**課題の内容**
「Given: Click the Total」を含む行から始めて「Expand the arrow」を含む行で終わる記録を、「番号」と「記録の行」の二列からなるMarkdownの表にすること。空行は除き、この範囲の行だけを載せる。

**提供された記録**
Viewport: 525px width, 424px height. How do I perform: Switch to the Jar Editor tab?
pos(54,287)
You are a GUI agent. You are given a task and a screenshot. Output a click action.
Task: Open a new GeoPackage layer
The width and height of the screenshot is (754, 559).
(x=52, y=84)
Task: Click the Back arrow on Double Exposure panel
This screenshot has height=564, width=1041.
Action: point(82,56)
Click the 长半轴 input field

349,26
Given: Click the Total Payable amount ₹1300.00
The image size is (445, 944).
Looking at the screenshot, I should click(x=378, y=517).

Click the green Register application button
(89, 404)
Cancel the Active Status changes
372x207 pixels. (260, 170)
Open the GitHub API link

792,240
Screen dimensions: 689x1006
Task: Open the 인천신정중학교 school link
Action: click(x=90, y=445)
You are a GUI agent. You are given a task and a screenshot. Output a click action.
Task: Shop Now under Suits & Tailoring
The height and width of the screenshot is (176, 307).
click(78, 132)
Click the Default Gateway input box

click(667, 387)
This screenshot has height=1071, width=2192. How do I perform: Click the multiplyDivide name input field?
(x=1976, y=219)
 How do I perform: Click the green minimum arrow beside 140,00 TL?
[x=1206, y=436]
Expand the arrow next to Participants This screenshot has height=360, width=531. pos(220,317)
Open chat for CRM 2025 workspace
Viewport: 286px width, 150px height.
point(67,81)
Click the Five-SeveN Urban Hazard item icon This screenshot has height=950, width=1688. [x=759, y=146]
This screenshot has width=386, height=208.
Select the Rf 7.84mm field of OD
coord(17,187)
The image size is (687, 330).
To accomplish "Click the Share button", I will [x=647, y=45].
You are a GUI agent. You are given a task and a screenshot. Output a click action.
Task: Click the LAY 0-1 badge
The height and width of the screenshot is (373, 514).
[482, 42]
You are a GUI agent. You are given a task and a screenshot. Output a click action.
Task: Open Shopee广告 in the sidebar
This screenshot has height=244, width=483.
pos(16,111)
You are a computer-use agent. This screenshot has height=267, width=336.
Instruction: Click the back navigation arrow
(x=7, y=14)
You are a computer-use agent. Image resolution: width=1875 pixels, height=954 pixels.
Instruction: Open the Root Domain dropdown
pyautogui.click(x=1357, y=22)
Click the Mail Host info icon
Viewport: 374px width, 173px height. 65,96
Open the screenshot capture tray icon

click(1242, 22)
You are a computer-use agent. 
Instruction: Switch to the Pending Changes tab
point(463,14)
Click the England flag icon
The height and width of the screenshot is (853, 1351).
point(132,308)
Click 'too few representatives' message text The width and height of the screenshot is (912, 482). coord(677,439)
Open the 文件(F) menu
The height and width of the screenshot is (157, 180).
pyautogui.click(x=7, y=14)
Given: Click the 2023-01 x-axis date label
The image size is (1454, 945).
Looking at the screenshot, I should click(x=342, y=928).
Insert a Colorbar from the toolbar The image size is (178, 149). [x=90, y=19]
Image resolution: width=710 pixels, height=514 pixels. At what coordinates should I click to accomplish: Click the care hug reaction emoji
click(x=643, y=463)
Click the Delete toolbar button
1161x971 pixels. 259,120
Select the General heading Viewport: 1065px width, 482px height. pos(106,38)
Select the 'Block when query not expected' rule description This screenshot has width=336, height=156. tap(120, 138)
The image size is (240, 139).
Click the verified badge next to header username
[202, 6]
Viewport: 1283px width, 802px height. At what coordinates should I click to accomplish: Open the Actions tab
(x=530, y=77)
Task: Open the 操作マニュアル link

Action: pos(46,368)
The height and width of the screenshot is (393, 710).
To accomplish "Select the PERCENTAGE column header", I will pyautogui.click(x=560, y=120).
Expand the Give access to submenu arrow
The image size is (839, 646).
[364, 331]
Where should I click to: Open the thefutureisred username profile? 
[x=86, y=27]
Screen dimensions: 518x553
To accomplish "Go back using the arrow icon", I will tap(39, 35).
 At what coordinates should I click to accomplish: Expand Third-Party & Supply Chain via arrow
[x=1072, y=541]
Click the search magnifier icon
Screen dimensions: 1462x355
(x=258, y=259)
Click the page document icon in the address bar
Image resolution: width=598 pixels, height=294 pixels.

**課題の解答**
| 番号 | 記録の行 |
|---|---|
| 1 | Given: Click the Total Payable amount ₹1300.00 |
| 2 | The image size is (445, 944). |
| 3 | Looking at the screenshot, I should click(x=378, y=517). |
| 4 | Click the green Register application button |
| 5 | (89, 404) |
| 6 | Cancel the Active Status changes |
| 7 | 372x207 pixels. (260, 170) |
| 8 | Open the GitHub API link |
| 9 | 792,240 |
| 10 | Screen dimensions: 689x1006 |
| 11 | Task: Open the 인천신정중학교 school link |
| 12 | Action: click(x=90, y=445) |
| 13 | You are a GUI agent. You are given a task and a screenshot. Output a click action. |
| 14 | Task: Shop Now under Suits & Tailoring |
| 15 | The height and width of the screenshot is (176, 307). |
| 16 | click(78, 132) |
| 17 | Click the Default Gateway input box |
| 18 | click(667, 387) |
| 19 | This screenshot has height=1071, width=2192. How do I perform: Click the multiplyDivide name input field? |
| 20 | (x=1976, y=219) |
| 21 |  How do I perform: Click the green minimum arrow beside 140,00 TL? |
| 22 | [x=1206, y=436] |
| 23 | Expand the arrow next to Participants This screenshot has height=360, width=531. pos(220,317) |